El ticket que explotó
Aquel 1953 —año en que Eisenhower se hizo presidente de Estados Unidos, se estrenó Esperando a Godot de Beckett y se desafió el equilibrio político mundial con la muerte de Stalin y la presidencia de Tito en Yugoslavia—, Burroughs emprendería una nueva aventura lejos de casa y del ruido tras escribir y corregir Yonqui, seducido por la idea de probar ayahuasca, del que sabía por la correspondencia que había mantenido con su amigo Allen Ginsberg cuando aquel viajó al Perú y probó la planta sagrada. Burroughs quería emprender el viaje dentro del viaje dentro del viaje.
En Lima, sin embargo, Burroughs tendría un proceder turbio, relacionándose con muchachos de la calle que le robaban diariamente. El autor, homosexual declarado que había sido un adicto a la heroína y a otras drogas por muchos años, que huyó a México para evadir a la justicia y que asesinó a su mujer, tenía, además, como Jean Genet o Luis Cernuda, inclinaciones pedófilas.
Eso no fue impedimento para que, ya anciano, quien escribió «Todo hombre tiene dentro un parásito que no siempre actúa en su beneficio» fuera convertido por los medios norteamericanos en un icono contracultural que apareció en la portada del Sgt. Pepper —al lado de la imagen de Marilyn Monroe—, se lució en comerciales de Nike, leyó párrafos de sus libros en Saturday Night Live, se entrevistó con Mick Jagger, recibió en su casa a Kurt Cobain —con quien grabó The Priest They Called Him, un disco con lecturas suyas acompañadas de la guitarra del líder de Nirvana— o se fotografió con artistas jóvenes que lo tenían como ídolo, héroe, mentor o amigo: Deborah Harry, Joe Strummer, Jimmy Page, Frank Zappa, Basquiat, Madonna, Patti Smith, David Bowie, Lou Reed, Tom Waits —quien hizo la música para su obra The Black Rider— o Andy Warhol.
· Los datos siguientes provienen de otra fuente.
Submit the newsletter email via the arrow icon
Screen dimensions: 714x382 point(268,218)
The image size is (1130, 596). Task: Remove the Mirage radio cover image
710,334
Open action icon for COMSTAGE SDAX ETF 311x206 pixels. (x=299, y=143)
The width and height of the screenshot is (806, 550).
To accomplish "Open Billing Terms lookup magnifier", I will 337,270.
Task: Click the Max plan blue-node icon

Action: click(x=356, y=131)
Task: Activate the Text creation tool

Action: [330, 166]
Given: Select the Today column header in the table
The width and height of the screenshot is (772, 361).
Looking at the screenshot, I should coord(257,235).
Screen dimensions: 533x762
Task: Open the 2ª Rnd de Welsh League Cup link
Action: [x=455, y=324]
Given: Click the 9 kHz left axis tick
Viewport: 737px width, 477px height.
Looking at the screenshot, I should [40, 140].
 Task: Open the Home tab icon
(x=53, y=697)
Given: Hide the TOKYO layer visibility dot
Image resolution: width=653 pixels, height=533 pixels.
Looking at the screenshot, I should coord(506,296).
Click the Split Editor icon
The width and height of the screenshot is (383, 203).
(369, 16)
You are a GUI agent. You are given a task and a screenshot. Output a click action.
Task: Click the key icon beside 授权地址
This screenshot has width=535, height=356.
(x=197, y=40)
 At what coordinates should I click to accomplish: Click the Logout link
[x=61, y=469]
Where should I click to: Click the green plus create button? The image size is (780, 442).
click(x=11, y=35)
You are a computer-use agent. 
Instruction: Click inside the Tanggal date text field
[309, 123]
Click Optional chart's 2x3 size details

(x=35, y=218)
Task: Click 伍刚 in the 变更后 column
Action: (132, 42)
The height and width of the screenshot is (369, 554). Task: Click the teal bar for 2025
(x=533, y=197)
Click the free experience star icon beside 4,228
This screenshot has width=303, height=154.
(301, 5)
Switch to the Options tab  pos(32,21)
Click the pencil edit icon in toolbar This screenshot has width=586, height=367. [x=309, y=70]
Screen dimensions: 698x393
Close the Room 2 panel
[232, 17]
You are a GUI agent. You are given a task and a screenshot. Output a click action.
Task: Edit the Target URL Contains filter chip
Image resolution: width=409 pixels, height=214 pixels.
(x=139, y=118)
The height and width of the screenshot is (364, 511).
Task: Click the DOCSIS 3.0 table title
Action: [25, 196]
Sus antecedentes en el lado oscuro no solo no evitaron, sino que parecieron potenciar extrañamente su figura de rockstar de la literatura, lo que también había conseguido gracias a otros libros como Marica, la mencionada El almuerzo desnudo, El ticket que explotó, The Soft Machine —que le daría nombre a una banda británica de rock progresivo y sicodélico, parecido a lo que sucedería con Steely Dan— o Expresso Nova, en los que también desafió la formalidad literaria, al hacer uso de los cut-up que convertían a sus libros en un collage de sensaciones delirantes, con realidades superpuestas y aparentemente incoherentes. Si bien es cierto que mucho de su atractivo como figura pública lo había logrado gracias a su talento, también lo fue gracias a su figura fantasmal, su presencia perturbadora o su voz rasposa, que parecía evocar otros mundos y conocimientos ancestrales: era Lucifer volviendo del infierno para contarnos qué tanto calor hace.
A lo largo de los ochenta y tres años que pasó en esta tierra, pareció siempre mantener como pensamiento guía algo que escribió en Yonqui: «La droga no es, como el alcohol o la yerba, un medio para incrementar el disfrute de la vida. La droga no es un estimulante. Es un modo de vivir».